Das Landgericht Frankenthal hatte über eine Berufungsklage aus dem Bereich des Filesharing zu entscheiden.
Die Klägerin verlangte vom beklagten Tauschbörsennutzer Schadensersatz für die öffentliche Zugänglichmachung des Films „The Goldfinch (Der Distelfink)“ in einer Internettauschbörse.
Standardmäßig beantragt die Klägerin, wie auch vor dem LG Frankenthal die Zahlung eines angemessenen Schadensersatzes, dessen Höhe in das Ermessen des Gerichts gestellt wird, der jedoch insgesamt nicht weniger als 1.000,00 € betragen soll.
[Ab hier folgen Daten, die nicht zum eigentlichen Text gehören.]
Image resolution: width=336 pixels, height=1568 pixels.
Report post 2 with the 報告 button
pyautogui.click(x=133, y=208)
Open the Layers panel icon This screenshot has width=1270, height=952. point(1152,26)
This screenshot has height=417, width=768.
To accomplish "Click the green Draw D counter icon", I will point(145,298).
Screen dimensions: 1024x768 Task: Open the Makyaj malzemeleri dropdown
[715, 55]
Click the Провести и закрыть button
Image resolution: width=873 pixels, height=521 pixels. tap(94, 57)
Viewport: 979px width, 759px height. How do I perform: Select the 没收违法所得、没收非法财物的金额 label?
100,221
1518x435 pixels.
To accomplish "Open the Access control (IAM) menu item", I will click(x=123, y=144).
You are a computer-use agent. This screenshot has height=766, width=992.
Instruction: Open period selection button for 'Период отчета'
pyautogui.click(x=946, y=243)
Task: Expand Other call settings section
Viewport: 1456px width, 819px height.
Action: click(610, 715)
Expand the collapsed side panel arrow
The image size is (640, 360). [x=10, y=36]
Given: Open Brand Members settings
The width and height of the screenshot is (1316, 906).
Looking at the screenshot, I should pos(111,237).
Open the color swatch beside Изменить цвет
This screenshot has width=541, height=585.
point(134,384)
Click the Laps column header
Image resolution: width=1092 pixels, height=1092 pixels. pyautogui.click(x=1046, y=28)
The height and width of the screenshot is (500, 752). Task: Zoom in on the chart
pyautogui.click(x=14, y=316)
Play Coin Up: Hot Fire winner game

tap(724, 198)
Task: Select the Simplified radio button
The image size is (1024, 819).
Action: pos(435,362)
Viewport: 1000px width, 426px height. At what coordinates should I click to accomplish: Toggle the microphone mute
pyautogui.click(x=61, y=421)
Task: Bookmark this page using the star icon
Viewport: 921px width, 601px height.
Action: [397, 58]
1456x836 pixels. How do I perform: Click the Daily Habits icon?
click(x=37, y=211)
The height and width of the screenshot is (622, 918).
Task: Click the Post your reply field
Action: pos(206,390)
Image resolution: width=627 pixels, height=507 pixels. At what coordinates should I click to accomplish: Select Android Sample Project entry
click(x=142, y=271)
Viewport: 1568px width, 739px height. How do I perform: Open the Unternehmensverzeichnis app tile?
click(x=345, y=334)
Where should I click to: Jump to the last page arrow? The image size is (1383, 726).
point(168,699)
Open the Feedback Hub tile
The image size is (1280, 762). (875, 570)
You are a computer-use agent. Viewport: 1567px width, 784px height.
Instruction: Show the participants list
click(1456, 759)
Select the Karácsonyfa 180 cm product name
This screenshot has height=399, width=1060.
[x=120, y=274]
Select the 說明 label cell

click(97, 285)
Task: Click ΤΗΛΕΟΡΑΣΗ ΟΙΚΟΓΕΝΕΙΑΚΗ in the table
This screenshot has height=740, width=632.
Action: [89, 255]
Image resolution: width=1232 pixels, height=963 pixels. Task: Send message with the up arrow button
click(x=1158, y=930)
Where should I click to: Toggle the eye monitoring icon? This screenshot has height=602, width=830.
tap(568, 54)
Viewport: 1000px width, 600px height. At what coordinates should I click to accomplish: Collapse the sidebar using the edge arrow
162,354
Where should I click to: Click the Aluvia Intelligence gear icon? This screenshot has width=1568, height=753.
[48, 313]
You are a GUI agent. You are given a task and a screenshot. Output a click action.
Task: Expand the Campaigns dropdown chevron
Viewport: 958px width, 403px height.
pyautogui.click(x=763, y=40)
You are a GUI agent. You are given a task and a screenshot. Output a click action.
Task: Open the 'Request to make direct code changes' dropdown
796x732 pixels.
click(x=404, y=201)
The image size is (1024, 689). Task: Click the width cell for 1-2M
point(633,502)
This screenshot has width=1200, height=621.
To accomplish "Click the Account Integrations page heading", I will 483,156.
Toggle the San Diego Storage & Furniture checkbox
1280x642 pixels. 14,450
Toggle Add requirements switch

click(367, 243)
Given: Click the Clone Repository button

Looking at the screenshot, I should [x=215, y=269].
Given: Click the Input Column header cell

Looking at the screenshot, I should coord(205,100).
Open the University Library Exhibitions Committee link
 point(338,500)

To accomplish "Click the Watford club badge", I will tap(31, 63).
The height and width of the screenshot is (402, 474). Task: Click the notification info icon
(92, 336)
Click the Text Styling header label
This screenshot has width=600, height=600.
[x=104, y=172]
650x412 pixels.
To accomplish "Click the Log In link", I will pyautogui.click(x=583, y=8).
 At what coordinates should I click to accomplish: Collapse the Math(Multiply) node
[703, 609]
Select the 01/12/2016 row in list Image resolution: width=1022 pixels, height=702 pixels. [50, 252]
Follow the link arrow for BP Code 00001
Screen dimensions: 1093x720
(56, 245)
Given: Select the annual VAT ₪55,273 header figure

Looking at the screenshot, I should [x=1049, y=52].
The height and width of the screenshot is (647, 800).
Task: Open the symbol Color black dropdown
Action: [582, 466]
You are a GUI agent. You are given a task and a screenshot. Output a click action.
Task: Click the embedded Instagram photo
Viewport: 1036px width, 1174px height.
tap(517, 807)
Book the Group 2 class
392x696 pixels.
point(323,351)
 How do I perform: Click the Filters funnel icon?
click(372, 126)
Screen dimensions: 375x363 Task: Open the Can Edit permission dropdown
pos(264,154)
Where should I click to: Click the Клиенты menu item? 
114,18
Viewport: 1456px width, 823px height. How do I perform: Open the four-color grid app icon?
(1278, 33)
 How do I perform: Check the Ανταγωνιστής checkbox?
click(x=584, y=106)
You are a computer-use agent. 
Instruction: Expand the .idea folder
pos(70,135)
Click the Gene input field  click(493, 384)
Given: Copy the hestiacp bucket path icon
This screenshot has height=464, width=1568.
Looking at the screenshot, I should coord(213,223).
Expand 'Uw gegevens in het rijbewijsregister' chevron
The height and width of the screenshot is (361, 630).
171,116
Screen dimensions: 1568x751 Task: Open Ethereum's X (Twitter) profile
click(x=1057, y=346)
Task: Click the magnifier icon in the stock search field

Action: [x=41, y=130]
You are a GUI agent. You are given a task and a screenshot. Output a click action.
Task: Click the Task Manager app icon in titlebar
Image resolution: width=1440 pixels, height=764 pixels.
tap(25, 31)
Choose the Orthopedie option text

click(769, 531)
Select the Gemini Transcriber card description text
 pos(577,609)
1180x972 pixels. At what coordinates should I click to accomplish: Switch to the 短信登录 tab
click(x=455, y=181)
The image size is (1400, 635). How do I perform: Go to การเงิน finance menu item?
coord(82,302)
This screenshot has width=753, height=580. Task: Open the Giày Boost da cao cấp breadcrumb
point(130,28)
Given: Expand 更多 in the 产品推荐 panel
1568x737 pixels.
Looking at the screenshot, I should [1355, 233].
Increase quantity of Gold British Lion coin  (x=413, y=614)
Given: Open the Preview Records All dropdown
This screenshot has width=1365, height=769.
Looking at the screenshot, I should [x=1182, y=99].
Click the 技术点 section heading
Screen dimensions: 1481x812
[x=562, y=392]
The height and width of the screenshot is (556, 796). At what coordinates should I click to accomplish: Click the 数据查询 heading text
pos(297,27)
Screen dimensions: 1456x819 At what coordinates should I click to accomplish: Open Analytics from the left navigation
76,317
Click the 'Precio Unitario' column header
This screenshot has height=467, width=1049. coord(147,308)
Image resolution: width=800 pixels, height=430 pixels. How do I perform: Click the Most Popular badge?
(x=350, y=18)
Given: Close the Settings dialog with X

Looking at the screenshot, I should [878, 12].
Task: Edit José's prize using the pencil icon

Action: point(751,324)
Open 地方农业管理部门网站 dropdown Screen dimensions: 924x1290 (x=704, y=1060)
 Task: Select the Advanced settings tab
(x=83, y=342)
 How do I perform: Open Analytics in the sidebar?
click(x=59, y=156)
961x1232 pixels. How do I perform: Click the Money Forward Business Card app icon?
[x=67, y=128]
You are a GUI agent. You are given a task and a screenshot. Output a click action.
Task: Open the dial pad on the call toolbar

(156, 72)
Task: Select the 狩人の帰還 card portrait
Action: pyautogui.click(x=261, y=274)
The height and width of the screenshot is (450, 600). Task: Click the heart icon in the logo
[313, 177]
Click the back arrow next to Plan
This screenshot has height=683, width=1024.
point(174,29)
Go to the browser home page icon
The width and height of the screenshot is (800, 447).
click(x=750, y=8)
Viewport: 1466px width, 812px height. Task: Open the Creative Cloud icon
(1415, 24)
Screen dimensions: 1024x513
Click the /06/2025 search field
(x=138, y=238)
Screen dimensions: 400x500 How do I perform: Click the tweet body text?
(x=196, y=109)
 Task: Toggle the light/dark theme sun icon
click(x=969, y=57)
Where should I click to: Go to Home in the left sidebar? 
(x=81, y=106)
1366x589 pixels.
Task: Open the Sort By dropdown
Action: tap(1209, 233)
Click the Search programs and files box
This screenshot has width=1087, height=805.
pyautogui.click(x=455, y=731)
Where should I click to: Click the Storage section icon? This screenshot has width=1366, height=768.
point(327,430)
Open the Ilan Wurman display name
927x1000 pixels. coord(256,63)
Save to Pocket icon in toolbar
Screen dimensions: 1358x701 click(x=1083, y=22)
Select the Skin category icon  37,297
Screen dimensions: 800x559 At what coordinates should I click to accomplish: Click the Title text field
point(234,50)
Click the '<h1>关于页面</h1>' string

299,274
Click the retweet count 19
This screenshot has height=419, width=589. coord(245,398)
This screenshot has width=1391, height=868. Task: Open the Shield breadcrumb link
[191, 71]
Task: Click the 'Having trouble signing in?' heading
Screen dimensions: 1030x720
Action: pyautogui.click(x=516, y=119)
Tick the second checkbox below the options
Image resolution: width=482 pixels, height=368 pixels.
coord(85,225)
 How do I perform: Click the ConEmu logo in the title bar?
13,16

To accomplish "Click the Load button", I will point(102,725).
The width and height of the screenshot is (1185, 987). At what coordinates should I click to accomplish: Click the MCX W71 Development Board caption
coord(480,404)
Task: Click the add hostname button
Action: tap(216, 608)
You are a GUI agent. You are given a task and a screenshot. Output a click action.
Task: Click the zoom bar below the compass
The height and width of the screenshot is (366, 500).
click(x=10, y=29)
Problematisch aus Sicht der Rechteinhaber bei Tauschbörsen ist, dass die Anzahl der konkreten Abrufe aufgrund der Ausgestaltung von Tauschbörsen nicht ermittelbar ist. Zwar muss der Rechteinhaber in Zusammenhang mit Urheberrechtsverstößen den Eintritt eines konkreten Schadens nicht nachweisen. Bei Urheberrechtsverletzungen steht dem Verletzten nach § 97 II UrhG ein Wahlrecht bezüglich der Berechnungsmethode zu, wonach er einen Schadensersatz nach sog. Lizenzanalogie wählen darf. Hiernach bestimmt sich die Höhe des Schadensersatzanspruchs danach, was im Falle einer ordnungsgemäß erteilten Erlaubnis durch den Rechtsinhaber zu entrichten gewesen wäre. Die Anknüpfungspunkte zur Berechnung des Schadensersatzes nach der Lizenzanalogie muss der Verletzte allerdings schlüssig vortragen. Um der Substantiierungslast nachzukommen bedienen sich Rechteinhaber, wie auch die Klägerin im Verfahren vor dem Landgericht Frankenthal, der im Bereich der Musiktitel entwickelten Faktorrechtsprechung des BGH.
Der Faktorberechnungsmethode liegt dabei die Überlegung zugrunde, dass darauf abzustellen ist, wie häufig aufgrund der Beteiligung des Verletzers an der Tauschbörse von unbekannten Dritten auf die geschützten Titel theoretisch zugegriffen worden ist, wobei im Rahmen von Musiktiteln vom Bundesgerichtshof ein Faktor von 400 Abrufen als angemessen angesehen wurde.
Auf diese Weise gelingt es den Rechteinhabern ihren Anspruch so darzulegen, dass dieser weit mehr als die geltend gemachten 1.000 € ausmacht.
Dieser Argumentation folgen häufig die unteren Instanzgerichte.
Der dagegen oft von den Beklagten erhobene Einwand, dass die Faktorrechtsprechung gerade für den Bereich von Musiktitel entwickelt wurde und beim Filesharing vom Filmen nicht passt, findet oft schon keine Beachtung. Die Beklagten haben dann kaum noch eine Chance, den Anspruch der Höhe nach zu bestreiten.
Einer etwas anderen Auffassung bei der Berechnung des Schadensersatzes war hingegen das Landgericht Frankenthal.
Zwar ist auch das Landgericht der Auffassung, dass die im Bereich der Musiktitel entwickelte Faktor-Berechnungsmethode auch auf den Bereich des Filesharings von Filmen zu übertragen ist. Allerdings kommt ein Faktor von 200 oder 400, wie dies gerade bei Musiktiteln angenommen worden ist, nach Auffassung des Landgerichts nicht in Betracht, da aufgrund des größeren Datenvolumens von Filmen gegenüber Musiktiteln nicht davon ausgegangen werden kann, dass Filme ebenso schnell und häufig heruntergeladen werden wie dies bei Musiktiteln der Fall ist.
Weiterhin ist laut Entscheidungsgründen des Landgerichts bei der Festsetzung eines Faktors zu berücksichtigen, dass mittlerweile auf vielfältige legale Streamingangebote, sowohl kostenpflichtige als auch kostenfreie, zum Herunterladen von Filmen zugegriffen werden kann, was sich letztlich auf die Anzahl an Abrufen auswirkt und den Faktor nach unten beeinflusst. Auch dieses Argument des Landgerichts Frankenthal, welches oft von Beklagten in Filesharing Verfahren angeführt wird, findet in der Rechtsprechung normalerweise kaum Beachtung.
Mit vorangestellter Argumentation hielt das Landgericht bei dem streitgegenständlichen Film den Faktor von 100 für angemessen, was im Ergebnis dazu führte, dass die Klägerin anstatt 1.000 €, den Betrag von 706 € zugesprochen bekommen hat.